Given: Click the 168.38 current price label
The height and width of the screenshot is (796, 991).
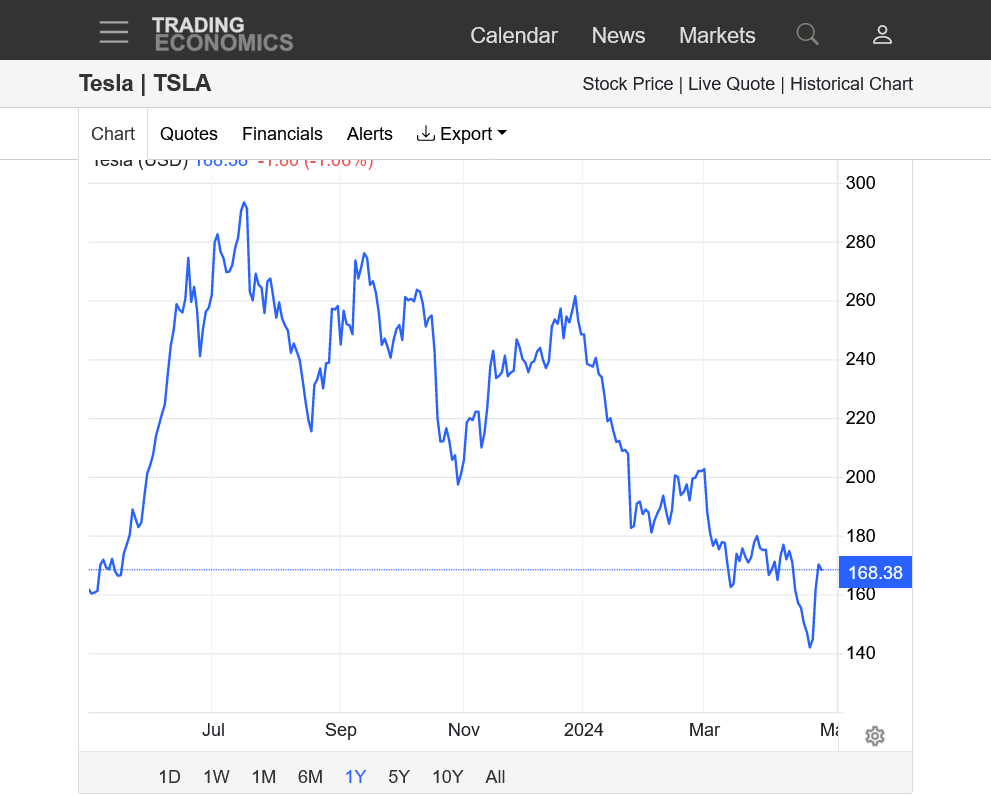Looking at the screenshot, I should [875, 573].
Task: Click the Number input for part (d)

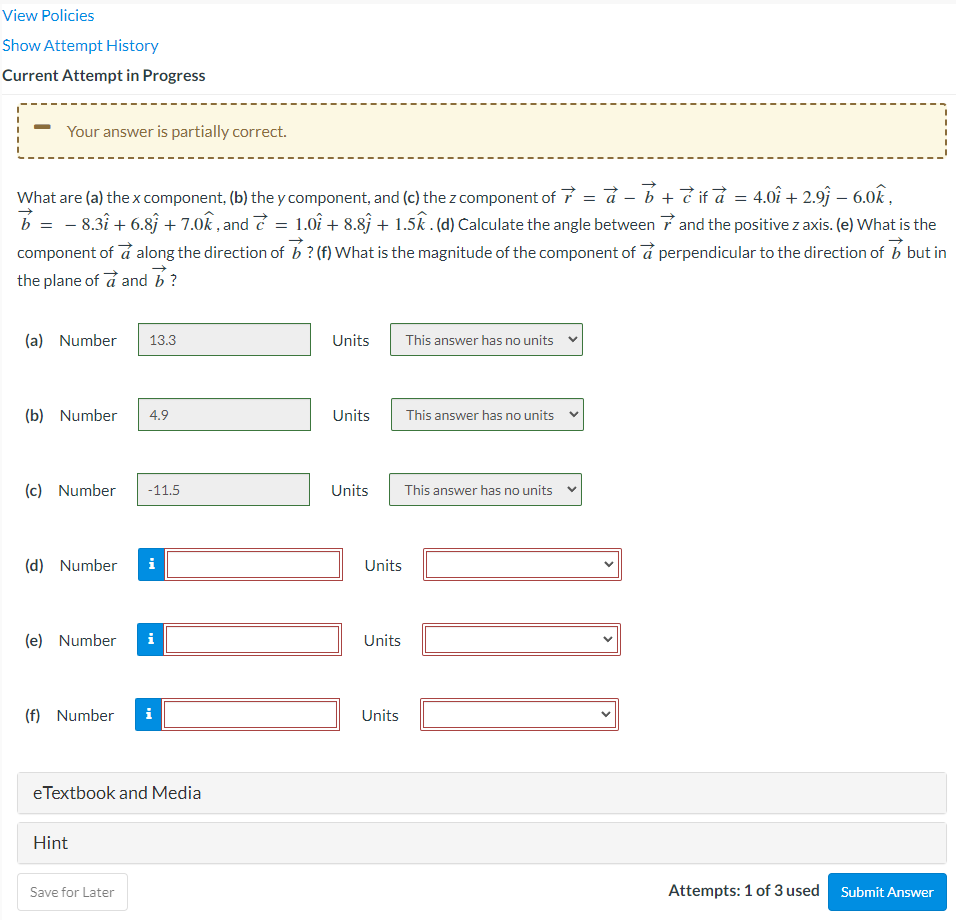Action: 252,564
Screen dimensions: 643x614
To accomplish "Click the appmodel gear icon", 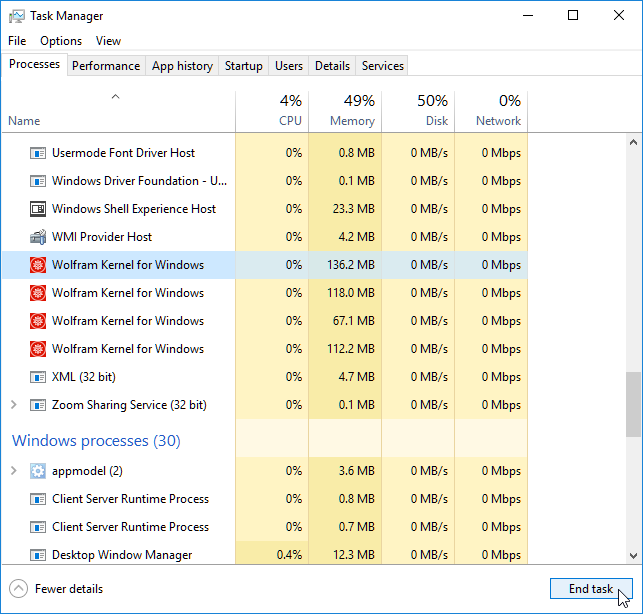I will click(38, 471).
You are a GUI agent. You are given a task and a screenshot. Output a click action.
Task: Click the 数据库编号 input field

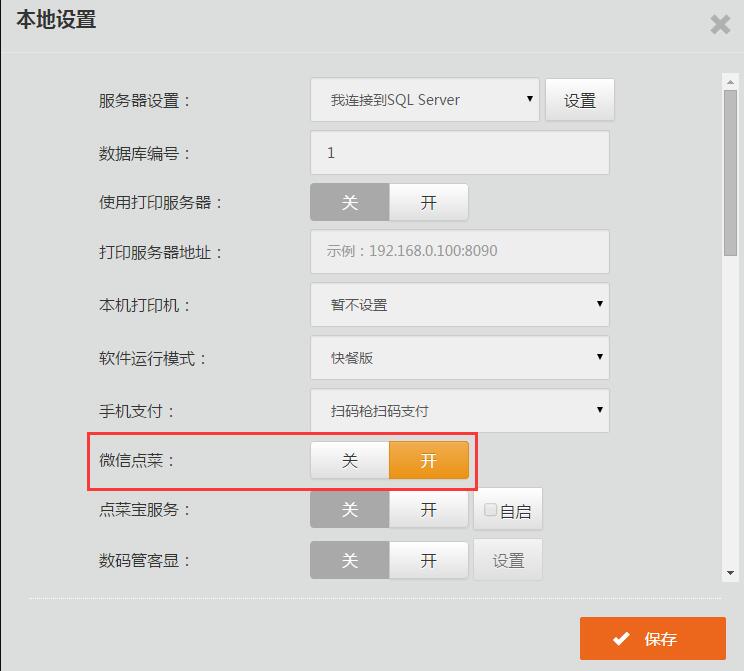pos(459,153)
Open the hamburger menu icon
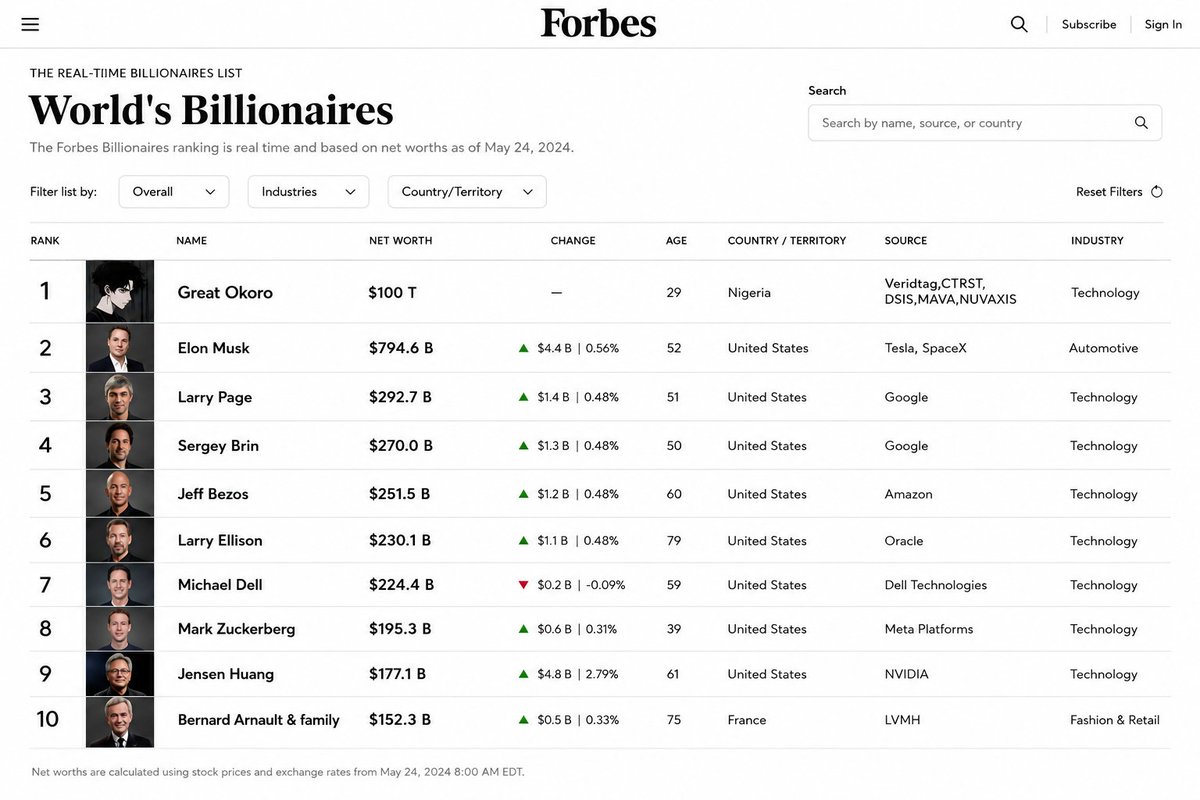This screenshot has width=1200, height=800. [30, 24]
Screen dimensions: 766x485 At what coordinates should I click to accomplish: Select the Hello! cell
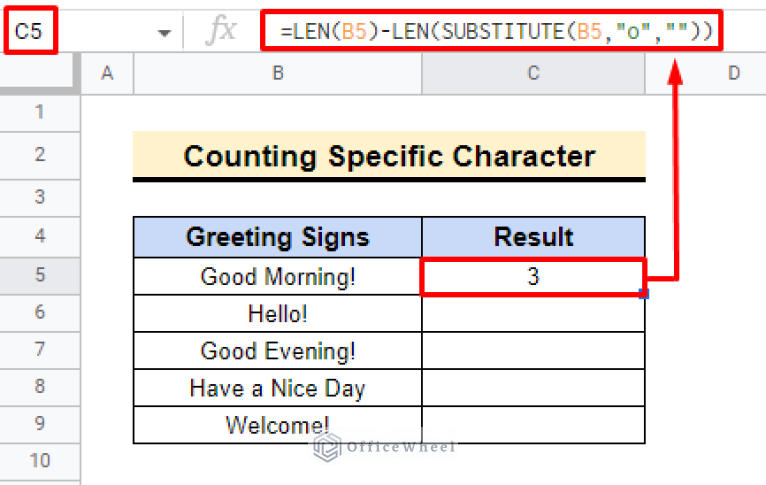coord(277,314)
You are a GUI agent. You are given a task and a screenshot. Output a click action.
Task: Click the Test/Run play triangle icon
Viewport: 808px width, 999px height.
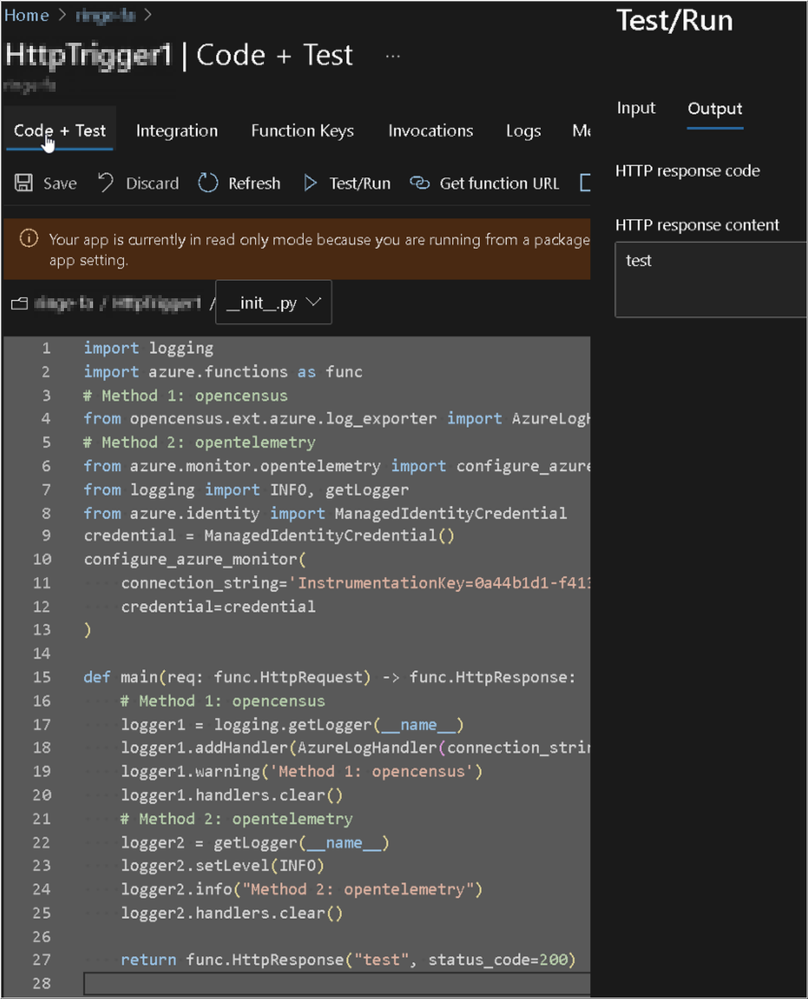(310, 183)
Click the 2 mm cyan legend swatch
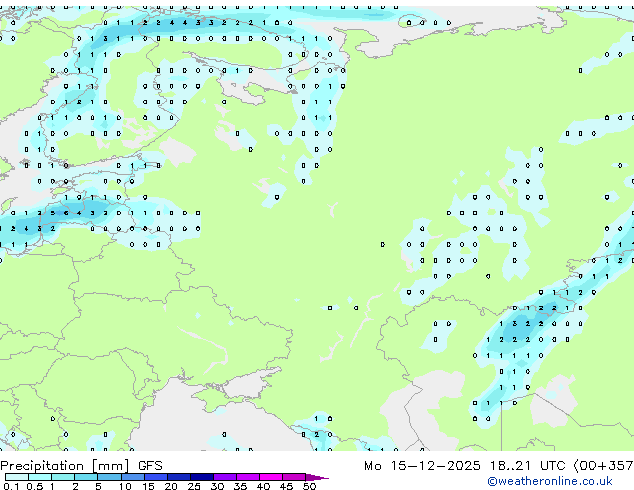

TASK OBJECTIVE: Give back, word for word, the lines from the line that contains "Viewport: 808px width, 999px height." through the last line of the records, with no pictures and nothing else.

WRITTEN ANSWER:
Viewport: 808px width, 999px height.
(310, 183)
Click the 2 mm cyan legend swatch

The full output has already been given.